Using the solid twin engines of the manufacturing industry on one side and service industry on the other to power the Korean economy high into the air, is the dream of the future for every Korean.
Last week, the government announced “the comprehensive program for reinforcement of competitiveness in the service industry,” a blueprint for that coveted future. Not just one or two ministries, but 21 government agencies worked together for four months to conceive the program, and we can well imagine the enthusiasm devoted to it.
Of course, everyone feels threatened by the growing deficit in the service industry. Moreover, we all agree that the service industry should become the new growth engine after the manufacturing industry. The problem is that we all agree with the arguments and concept but have no solutions to offer.
When we face this kind of problem, it is easy to conclude that the government should do something about it. However, the government has no Midas touch. It is seriously wrong to think that the touch of the government can make a change.
Industrial policy is pursued by the government essentially drawing a draft, distributing resources accordingly and nurturing particular industries. The policy to foster the heavy and chemical industries in the 1960s and 70s was a notable success. However, as the size of the economy and the strength of the market grows, government-initiated industrial policy loses its effect. The days when government safeguards nurtured a certain industry are over. The status of the Ministry of Commerce, Industry and Energy, the main executor of the industry policy, illustrates the changes. In the past, the ministry used to wield quite an influence, but now it hardly gets an opportunity to handle a major project.
The Ministry of Finance and Economy, which announced the program last week, knows that better than anyone. The government’s agony is evident in the program. The comprehensive program is a collection of odds and ends. While each measure seems reasonable, the result is a focusless collage. The government used various tactics, but it is unclear whether its point is to relax regulations, provide assistance or pursue restructuring.
In fact, the reinforcement of competitiveness in the service industry cannot be attained by the government’s hastened policy. It would have been better to concentrate the time and energy devoted to the preparation of sundry measures on the existing regulation reform. Instead of feeling nostalgic about industrial policy, the government had better let the private sector take over. The regulations in the service sector should be drastically relaxed. It might sound like a cliche, but it is the answer.
Relaxation of regulation often means that the regulation will be eased but still be in place. Approval power might be transferred to a lower authority, or a license system might be changed into a registration system. The minister can step in and take decisive action if the change does not influence the big picture, but the working-level official cannot make decisions at his discretion. He would have to follow the regulation, or the law, to the letter.
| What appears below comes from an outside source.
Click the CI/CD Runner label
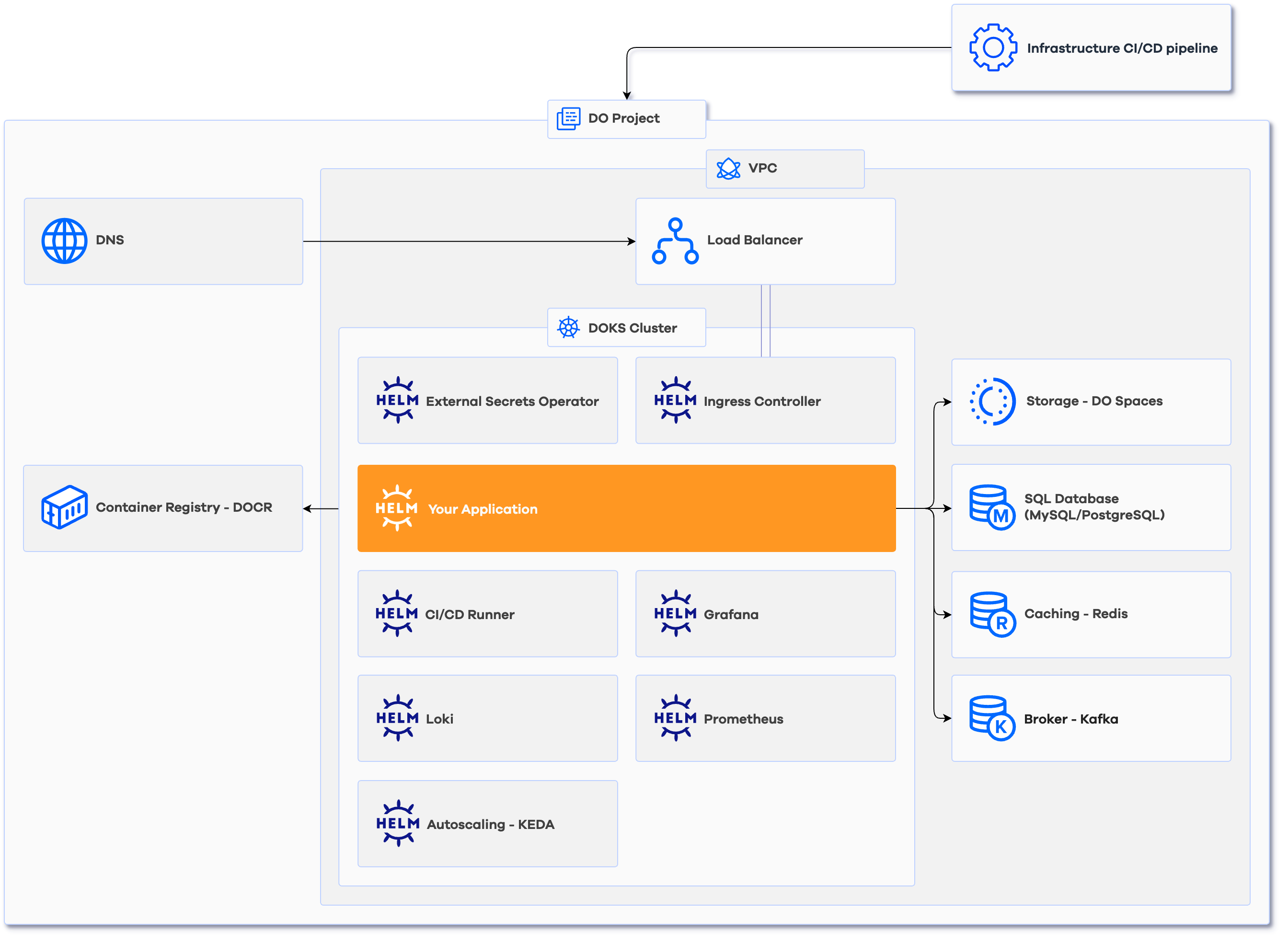tap(469, 614)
The government would take credit for easing regulations by changing a license system into a registration system. Currently a government official in charge can intervene with a company filing a registration if he wants to. Some companies have had a hard time when some officials abused the newly-introduced technology in the registration system.
The layers of regulations we have now are leftover vestiges piled up by the industrial policies of past administrations. If the government does not have the will to get rid of them, the service industry will have trouble enhancing its competitiveness. Each ministry is to announce detailed plans next year, and I hope that the plans focus more on what not to do than what to do.

*The writer is a deputy business news editor at the JoongAng Ilbo.